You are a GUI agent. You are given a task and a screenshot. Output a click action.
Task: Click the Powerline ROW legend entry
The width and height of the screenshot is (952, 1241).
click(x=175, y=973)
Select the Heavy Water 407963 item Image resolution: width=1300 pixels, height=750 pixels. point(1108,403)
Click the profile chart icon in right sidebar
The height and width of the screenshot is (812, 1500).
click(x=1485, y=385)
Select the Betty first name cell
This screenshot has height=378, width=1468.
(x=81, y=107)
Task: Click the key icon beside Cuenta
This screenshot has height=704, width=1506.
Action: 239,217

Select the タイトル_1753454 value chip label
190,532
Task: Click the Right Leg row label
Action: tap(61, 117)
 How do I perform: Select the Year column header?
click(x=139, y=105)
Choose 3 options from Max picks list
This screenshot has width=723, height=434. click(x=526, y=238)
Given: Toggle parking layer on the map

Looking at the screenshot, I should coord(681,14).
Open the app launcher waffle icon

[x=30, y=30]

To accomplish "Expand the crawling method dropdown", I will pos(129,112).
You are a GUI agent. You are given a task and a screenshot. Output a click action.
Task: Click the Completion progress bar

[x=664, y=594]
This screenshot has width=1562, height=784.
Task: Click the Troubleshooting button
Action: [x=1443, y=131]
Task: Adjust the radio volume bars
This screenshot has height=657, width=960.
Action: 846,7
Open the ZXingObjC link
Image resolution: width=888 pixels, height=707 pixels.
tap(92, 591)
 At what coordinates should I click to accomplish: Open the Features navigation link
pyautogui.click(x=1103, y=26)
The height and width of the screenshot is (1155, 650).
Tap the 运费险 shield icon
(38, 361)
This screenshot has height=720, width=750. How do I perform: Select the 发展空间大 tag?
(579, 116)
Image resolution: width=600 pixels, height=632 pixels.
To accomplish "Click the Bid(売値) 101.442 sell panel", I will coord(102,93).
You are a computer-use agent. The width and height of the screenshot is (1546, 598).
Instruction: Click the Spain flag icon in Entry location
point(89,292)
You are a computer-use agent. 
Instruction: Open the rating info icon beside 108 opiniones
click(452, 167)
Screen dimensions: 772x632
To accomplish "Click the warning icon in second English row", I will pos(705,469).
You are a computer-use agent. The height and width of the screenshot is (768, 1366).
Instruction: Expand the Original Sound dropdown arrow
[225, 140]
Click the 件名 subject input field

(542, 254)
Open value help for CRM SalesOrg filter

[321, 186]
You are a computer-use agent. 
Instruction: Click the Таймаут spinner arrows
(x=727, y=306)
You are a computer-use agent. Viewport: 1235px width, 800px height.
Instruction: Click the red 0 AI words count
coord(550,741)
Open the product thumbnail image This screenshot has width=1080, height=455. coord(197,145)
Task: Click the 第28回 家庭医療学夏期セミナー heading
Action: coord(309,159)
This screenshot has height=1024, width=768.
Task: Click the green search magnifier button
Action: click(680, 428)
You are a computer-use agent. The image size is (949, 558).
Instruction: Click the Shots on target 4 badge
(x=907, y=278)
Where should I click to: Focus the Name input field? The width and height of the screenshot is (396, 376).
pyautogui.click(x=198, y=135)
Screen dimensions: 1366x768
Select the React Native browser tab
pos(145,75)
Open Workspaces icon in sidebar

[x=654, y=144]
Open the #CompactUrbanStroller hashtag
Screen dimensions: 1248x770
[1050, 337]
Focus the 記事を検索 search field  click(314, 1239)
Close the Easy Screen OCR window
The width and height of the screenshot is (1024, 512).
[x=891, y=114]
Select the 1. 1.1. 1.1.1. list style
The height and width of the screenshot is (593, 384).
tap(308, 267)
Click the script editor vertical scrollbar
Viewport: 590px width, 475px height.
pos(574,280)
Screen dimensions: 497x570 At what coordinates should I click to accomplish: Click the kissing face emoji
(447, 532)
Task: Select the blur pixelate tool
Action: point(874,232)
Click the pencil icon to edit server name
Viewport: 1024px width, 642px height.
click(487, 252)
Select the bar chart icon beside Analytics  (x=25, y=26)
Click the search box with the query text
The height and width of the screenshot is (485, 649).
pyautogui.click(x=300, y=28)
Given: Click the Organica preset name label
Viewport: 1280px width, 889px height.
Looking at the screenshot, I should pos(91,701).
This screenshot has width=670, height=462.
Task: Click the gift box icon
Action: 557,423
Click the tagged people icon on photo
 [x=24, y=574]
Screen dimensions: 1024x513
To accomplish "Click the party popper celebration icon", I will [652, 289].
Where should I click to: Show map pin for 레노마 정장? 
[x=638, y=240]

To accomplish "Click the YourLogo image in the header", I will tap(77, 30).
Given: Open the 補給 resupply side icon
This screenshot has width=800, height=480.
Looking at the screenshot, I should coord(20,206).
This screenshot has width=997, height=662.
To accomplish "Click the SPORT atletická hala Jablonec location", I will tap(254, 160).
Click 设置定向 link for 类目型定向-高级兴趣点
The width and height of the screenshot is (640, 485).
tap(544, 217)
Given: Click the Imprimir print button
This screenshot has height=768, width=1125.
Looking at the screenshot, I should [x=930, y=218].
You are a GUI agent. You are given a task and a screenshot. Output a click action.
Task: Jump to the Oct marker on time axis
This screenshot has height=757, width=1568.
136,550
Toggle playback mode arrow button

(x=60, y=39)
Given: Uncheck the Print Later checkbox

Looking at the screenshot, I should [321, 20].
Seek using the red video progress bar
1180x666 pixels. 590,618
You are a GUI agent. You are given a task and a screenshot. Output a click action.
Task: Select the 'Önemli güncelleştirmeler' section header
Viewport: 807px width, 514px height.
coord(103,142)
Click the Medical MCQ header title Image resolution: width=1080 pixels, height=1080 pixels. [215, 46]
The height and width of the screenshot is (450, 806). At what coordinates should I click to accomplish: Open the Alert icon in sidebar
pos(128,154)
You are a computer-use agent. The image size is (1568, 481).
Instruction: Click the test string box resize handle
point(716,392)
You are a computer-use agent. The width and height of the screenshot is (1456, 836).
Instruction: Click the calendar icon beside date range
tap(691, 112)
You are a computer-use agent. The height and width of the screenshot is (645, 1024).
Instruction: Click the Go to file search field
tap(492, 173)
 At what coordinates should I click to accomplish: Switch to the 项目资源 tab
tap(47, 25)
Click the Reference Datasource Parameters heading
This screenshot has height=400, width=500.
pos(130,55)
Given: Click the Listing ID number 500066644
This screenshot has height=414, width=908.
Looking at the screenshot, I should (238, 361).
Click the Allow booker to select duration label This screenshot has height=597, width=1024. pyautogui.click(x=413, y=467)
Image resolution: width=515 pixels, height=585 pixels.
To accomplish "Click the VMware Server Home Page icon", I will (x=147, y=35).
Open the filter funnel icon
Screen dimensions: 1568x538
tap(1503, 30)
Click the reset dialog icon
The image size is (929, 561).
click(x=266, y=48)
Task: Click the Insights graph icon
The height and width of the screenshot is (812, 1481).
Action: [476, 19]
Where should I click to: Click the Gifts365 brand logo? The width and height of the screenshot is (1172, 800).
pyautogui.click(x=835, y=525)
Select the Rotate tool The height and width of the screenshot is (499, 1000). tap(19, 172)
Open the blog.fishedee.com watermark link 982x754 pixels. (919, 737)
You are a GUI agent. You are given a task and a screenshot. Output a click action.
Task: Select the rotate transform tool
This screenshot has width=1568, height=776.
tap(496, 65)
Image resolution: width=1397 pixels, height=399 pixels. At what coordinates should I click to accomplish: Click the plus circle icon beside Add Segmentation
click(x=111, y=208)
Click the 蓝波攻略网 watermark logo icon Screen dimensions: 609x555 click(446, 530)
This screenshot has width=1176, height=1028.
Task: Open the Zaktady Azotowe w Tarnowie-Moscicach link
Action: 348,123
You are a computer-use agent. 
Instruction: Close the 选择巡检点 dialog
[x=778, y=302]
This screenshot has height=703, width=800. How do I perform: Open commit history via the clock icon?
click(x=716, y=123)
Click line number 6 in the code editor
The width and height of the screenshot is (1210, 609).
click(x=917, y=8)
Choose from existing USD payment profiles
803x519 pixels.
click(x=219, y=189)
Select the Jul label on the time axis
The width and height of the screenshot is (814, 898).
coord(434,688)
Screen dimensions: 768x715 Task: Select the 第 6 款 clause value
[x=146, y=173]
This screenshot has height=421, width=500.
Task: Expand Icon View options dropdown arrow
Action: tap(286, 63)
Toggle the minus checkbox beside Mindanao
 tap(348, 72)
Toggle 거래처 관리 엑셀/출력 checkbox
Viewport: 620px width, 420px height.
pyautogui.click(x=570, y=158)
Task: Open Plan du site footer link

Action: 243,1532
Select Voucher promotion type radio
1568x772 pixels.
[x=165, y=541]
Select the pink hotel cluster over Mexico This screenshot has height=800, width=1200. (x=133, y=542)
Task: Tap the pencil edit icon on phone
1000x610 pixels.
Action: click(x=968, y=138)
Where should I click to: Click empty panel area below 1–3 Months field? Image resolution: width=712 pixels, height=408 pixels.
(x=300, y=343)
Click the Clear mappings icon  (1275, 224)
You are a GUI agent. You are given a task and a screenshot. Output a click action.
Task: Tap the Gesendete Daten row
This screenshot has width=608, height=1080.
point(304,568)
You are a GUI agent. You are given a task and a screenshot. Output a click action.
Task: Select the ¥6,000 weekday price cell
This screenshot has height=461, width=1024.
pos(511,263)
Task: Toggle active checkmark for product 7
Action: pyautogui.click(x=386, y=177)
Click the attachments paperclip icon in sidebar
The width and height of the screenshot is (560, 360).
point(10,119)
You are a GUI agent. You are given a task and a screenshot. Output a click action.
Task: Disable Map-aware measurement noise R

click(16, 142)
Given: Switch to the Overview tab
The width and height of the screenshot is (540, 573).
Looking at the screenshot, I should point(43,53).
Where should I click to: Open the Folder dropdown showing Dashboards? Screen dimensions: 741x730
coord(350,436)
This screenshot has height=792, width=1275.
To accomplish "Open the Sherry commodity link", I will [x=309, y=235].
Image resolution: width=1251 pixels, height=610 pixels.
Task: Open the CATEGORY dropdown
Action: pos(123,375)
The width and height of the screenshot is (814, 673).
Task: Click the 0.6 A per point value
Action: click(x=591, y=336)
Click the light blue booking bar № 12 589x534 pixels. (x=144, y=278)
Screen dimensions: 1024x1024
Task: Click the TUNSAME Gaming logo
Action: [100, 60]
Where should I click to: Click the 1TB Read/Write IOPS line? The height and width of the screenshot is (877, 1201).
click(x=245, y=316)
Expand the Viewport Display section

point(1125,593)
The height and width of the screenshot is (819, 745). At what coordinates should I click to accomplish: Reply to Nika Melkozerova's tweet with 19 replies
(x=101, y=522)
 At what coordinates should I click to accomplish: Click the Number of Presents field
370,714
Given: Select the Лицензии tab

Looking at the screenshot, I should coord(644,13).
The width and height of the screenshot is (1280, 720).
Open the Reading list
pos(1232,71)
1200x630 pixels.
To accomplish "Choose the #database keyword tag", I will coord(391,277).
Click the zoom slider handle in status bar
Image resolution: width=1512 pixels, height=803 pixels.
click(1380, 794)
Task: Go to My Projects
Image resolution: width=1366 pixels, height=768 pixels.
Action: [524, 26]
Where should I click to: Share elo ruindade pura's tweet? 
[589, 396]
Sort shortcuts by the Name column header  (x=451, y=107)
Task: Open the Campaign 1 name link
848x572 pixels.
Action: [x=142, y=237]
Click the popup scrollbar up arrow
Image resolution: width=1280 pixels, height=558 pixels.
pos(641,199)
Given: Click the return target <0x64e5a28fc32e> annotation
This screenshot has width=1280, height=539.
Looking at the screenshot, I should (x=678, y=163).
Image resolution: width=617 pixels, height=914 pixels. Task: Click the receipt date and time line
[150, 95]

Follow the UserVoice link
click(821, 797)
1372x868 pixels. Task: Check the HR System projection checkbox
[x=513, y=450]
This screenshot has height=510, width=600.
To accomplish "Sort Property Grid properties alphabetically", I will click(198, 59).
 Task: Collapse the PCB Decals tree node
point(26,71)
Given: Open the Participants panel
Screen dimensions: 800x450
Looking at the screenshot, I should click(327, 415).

» **TASK TO CARRY OUT**
Retype only the lines running from the line with "The height and width of the screenshot is (819, 745)." to the end of the listing, including both of those lines.

» **TASK OUTPUT**
The height and width of the screenshot is (819, 745). At what coordinates should I click to accomplish: Reply to Nika Melkozerova's tweet with 19 replies
(x=101, y=522)
 At what coordinates should I click to accomplish: Click the Number of Presents field
370,714
Given: Select the Лицензии tab

Looking at the screenshot, I should coord(644,13).
The width and height of the screenshot is (1280, 720).
Open the Reading list
pos(1232,71)
1200x630 pixels.
To accomplish "Choose the #database keyword tag", I will coord(391,277).
Click the zoom slider handle in status bar
Image resolution: width=1512 pixels, height=803 pixels.
click(1380, 794)
Task: Go to My Projects
Image resolution: width=1366 pixels, height=768 pixels.
Action: [524, 26]
Where should I click to: Share elo ruindade pura's tweet? 
[589, 396]
Sort shortcuts by the Name column header  (x=451, y=107)
Task: Open the Campaign 1 name link
848x572 pixels.
Action: [x=142, y=237]
Click the popup scrollbar up arrow
Image resolution: width=1280 pixels, height=558 pixels.
pos(641,199)
Given: Click the return target <0x64e5a28fc32e> annotation
This screenshot has width=1280, height=539.
Looking at the screenshot, I should (x=678, y=163).
Image resolution: width=617 pixels, height=914 pixels. Task: Click the receipt date and time line
[150, 95]

Follow the UserVoice link
click(821, 797)
1372x868 pixels. Task: Check the HR System projection checkbox
[x=513, y=450]
This screenshot has height=510, width=600.
To accomplish "Sort Property Grid properties alphabetically", I will click(198, 59).
 Task: Collapse the PCB Decals tree node
point(26,71)
Given: Open the Participants panel
Screen dimensions: 800x450
Looking at the screenshot, I should click(327, 415).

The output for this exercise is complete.